Materials and Methods

Tissue Sampling and DNA Extraction

Specimens of M. muelleri were collected at several coastal locations of southern Bay of Biscay (Figure ) through pelagic trawling on board the R/V Emma Bardán and Ramón Margalef in September 2016. Catches were collected between 106 and 212 m and during daytime. Fish where frozen at -20°C until DNA extraction. Genomic DNA was extracted from about 20 mg of tissue using the Wizard® Genomic DNA Purification kit (Promega, Fitchburg, WI, United States) following manufacturer’s instructions for “Isolating Genomic DNA from Tissue Culture Cells and Animal Tissue.” Extracted DNA was suspended in Milli-Q water and concentration was determined with the Quant-iT dsDNA HS assay kit using a Qubit® 2.0 Fluorometer (Life Technologies). DNA integrity was assessed by electrophoresis, migrating about 100 ng of GelRedTM-stained DNA on an agarose 1.0% gel. Map depicting the location where samples used for this study were obtained. Color indicates depth at which samples were caught, and boxplots depict size distribution of each catch.

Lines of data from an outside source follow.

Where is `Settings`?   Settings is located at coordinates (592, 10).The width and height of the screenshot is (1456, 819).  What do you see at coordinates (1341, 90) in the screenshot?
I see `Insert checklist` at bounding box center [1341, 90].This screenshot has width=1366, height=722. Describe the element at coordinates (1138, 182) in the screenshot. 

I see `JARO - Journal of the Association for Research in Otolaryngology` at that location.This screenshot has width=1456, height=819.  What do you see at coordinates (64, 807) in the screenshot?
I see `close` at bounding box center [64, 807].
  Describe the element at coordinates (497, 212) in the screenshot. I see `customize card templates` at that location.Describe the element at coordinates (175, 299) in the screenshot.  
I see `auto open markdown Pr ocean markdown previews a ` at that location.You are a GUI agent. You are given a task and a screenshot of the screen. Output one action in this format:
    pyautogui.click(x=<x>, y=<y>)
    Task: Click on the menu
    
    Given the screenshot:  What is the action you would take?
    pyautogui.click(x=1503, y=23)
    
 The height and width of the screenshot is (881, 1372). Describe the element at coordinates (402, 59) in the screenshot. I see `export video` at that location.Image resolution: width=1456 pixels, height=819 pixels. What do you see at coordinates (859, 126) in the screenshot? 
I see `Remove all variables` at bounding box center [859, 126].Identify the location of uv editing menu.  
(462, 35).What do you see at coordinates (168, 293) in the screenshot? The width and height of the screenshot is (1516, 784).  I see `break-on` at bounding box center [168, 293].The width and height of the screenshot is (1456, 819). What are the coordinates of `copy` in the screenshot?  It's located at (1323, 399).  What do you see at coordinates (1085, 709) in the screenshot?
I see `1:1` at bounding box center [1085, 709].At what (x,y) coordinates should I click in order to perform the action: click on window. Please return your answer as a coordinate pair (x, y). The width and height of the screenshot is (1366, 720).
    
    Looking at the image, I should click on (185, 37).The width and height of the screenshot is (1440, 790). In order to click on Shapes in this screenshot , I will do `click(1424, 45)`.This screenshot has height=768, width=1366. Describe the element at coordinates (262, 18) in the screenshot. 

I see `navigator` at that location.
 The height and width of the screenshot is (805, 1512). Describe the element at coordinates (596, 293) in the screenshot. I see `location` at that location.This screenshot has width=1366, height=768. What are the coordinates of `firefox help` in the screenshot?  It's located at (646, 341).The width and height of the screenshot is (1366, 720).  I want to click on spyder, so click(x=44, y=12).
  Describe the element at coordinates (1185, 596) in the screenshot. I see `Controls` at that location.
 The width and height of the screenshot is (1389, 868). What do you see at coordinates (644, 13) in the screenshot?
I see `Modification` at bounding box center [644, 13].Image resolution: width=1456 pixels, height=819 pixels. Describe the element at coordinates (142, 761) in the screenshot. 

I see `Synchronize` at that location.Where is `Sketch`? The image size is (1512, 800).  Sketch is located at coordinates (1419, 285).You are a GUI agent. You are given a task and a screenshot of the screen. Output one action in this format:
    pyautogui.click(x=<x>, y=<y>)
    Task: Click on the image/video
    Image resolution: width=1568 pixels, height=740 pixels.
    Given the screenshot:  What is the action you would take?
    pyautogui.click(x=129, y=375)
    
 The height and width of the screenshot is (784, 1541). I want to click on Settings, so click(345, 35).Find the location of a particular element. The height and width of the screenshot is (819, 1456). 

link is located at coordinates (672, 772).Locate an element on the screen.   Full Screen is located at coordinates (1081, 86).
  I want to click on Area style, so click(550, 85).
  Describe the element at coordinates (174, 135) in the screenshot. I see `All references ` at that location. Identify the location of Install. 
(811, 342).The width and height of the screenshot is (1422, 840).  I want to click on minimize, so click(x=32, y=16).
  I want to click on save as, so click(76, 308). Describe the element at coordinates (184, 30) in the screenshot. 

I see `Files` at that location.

RAD-Seq Library Preparation and Data Analysis

Restriction-site-associated DNA libraries of 94 individuals (10 to 20 per catch) were prepared following the methods of Etter et al. (2011). Briefly, starting DNA (ranging from 300 to 500 ng) was digested with the SbfI restriction enzyme and ligated to modified Illumina P1 adapters containing 5 bp unique barcodes. Pools of 30 or 32 individuals were sheared using the Covaris® M220 Focused-ultrasonicatorTM Instrument (Life Technologies) and size selected to 300–500 pb by cutting agarose migrated DNA. After Illumina P2 adaptor (including 5 pb index) ligation, each library was amplified using 14 PCR cycles. The three pools, each with one unique Illumina index, were combined and paired-end sequenced (100 pb) on an Illumina HiSeq2000. Generated RAD-tags were analyzed using Stacks version 1.44 (Catchen et al., 2013b). Quality filtering and demultiplexing was performed with process_radtags with default parameters and removing the last 10 bases of the end of the reads. Putative orthologous tags (stacks) per individual were assembled using ustacks with a minimum depth of coverage required to create a stack (m) of 3 and a maximum nucleotide mismatches (M) allowed between stacks of 2, 4, or 6. Catalogs of RAD loci were assembled using cstacks with number of mismatches allowed between sample tags when generating the catalog (n) of 3, 6, and 9 for M-values of 2, 4, and 6, respectively. Matches of individual RAD loci to the catalog were searched using sstacks. RAD loci found in at least 75% of the individuals were selected using populations and used to calculate (nucleotide diversity – π, minor allele frequency – MAF, expected heterozygosity – He, expected homozygosity – Ho, and inbreeding coefficient – FIS). Using PLINK version 1.07 (Purcell et al., 2007), SNPs with MAF larger than 0.05 and a genotyping rate larger than 0.9 were selected for population structure analyses. The obtained genotype dataset was exported to Structure and Genepop formats using PGDSpider version 2.0.8.3 (Lischer and Excoffier, 2012).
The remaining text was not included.